> Task instructions: The lines from the one with "How do I perform: Maximize" through the last line of the material below, copied exactly and free of pictures, make up the whole answer.
----
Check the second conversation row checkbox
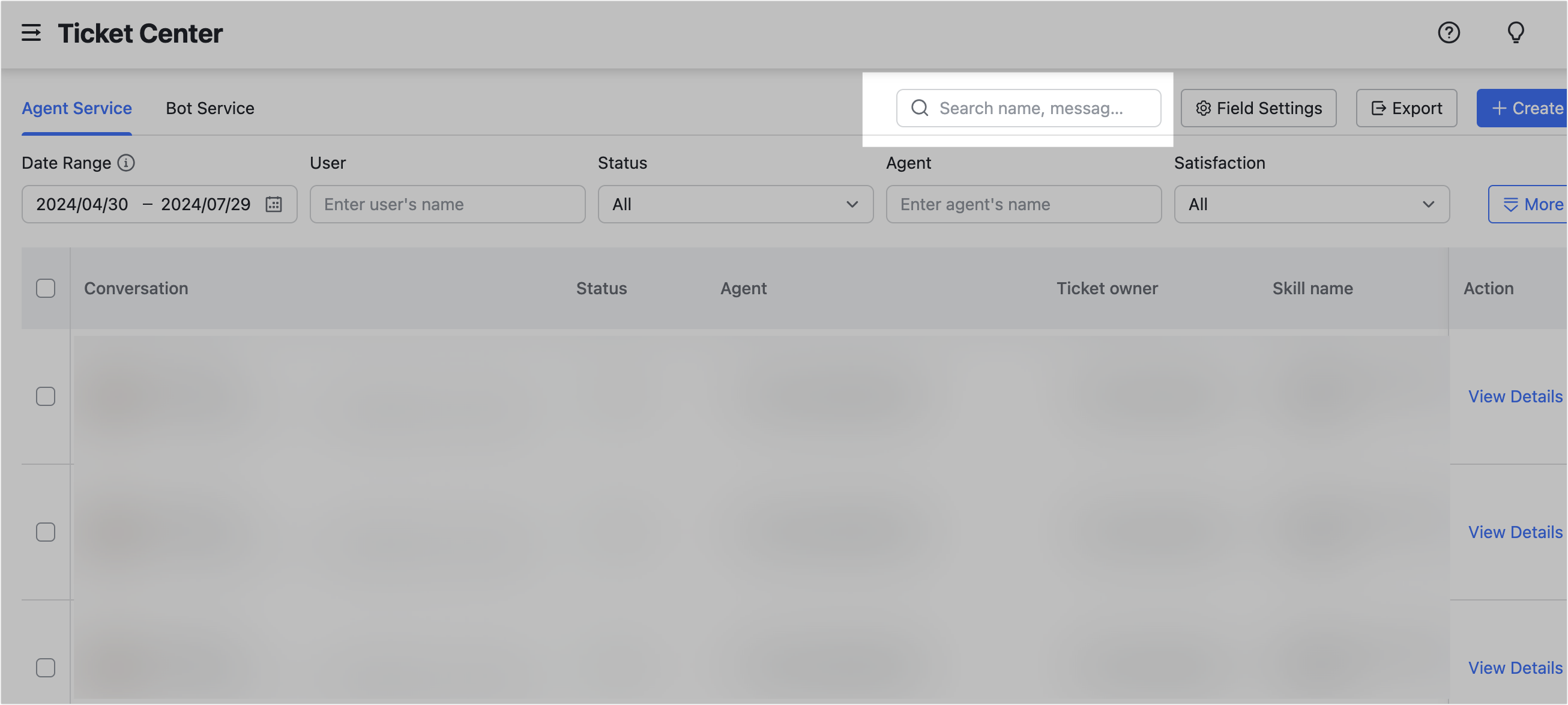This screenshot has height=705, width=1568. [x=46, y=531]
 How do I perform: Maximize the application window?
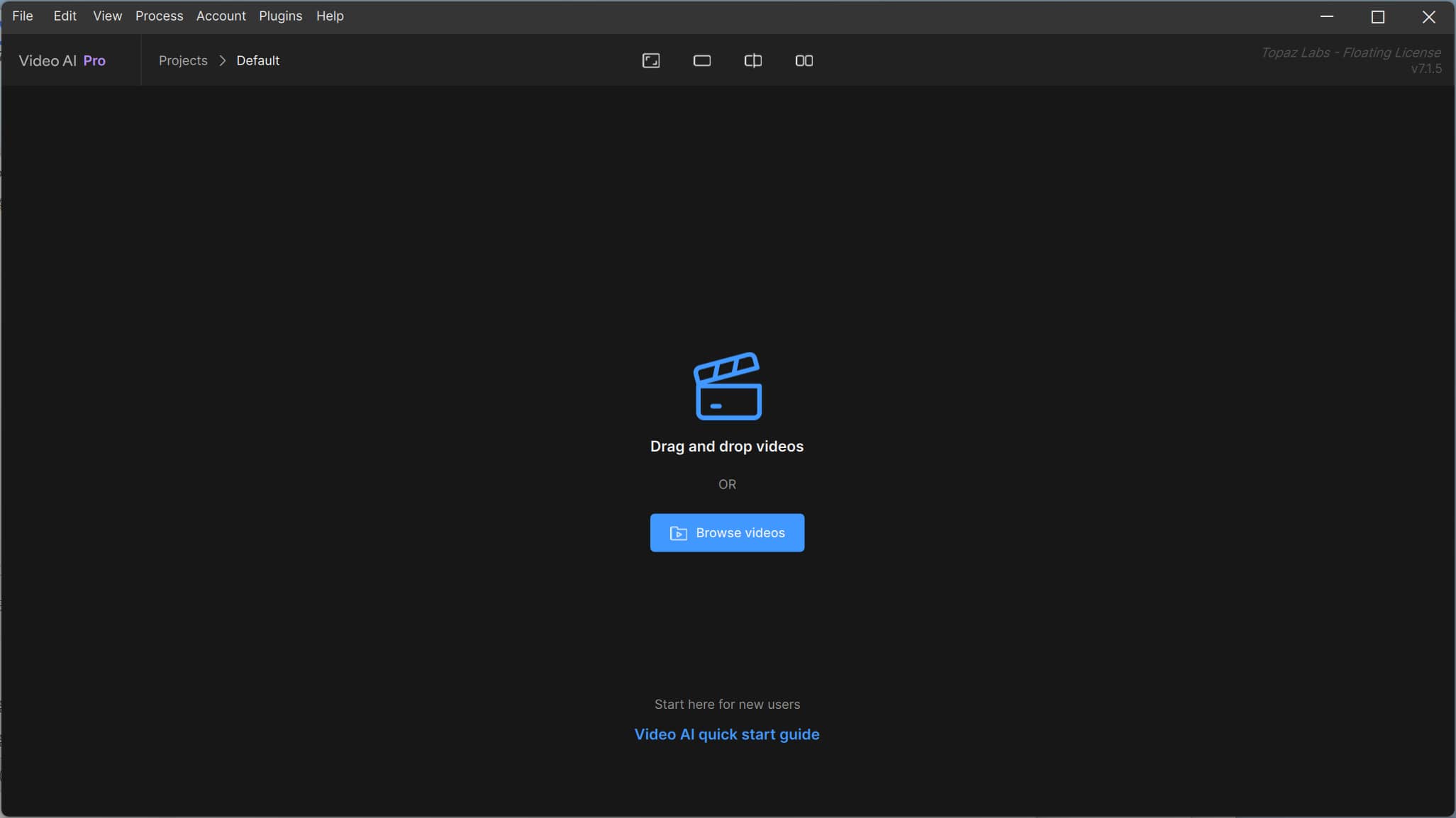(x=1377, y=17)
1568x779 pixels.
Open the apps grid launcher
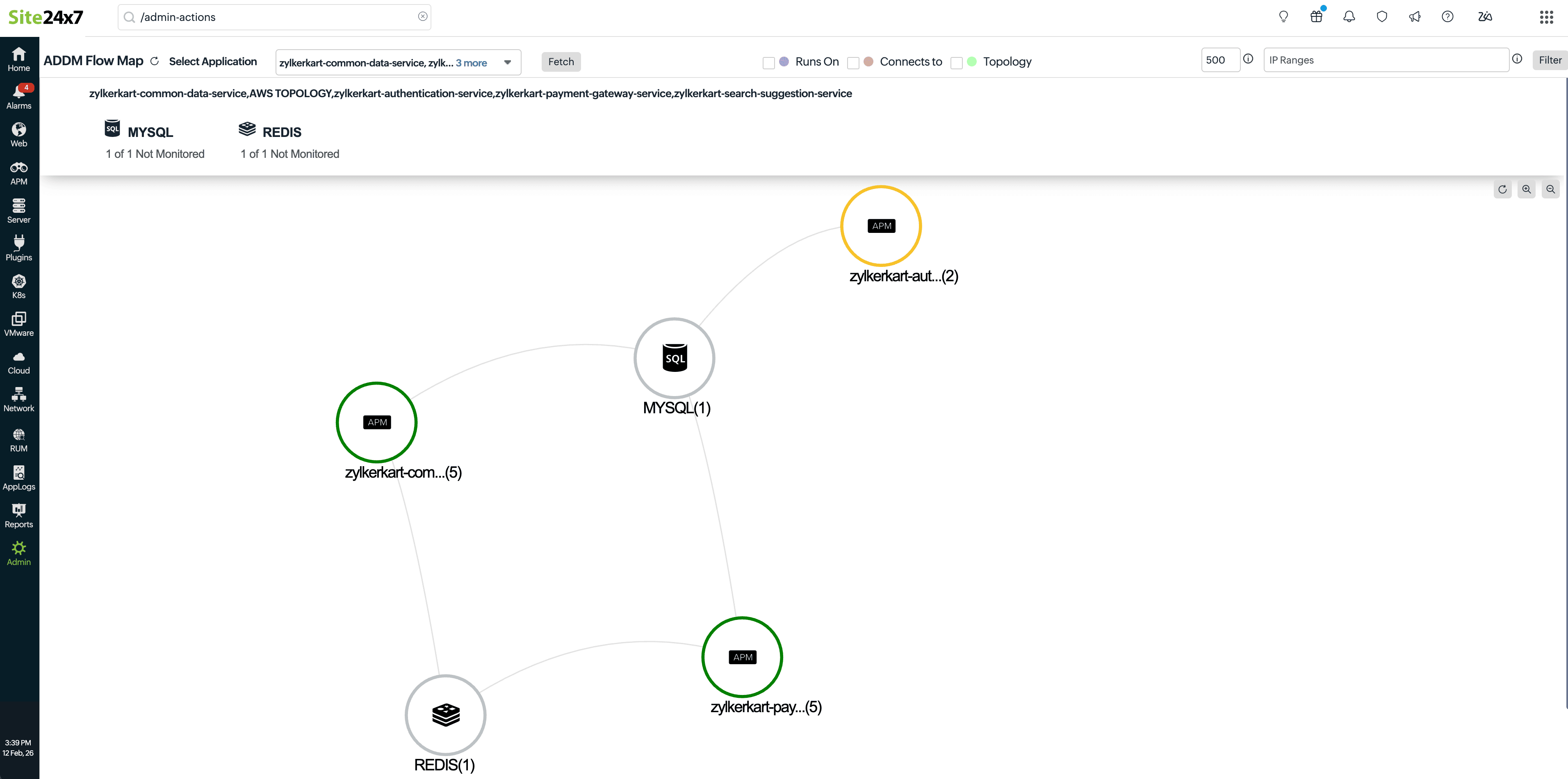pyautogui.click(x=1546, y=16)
----
> Worked solution:
 How do I perform: Maximize the application window?
(x=1377, y=17)
1568x779 pixels.
Open the apps grid launcher
pyautogui.click(x=1546, y=16)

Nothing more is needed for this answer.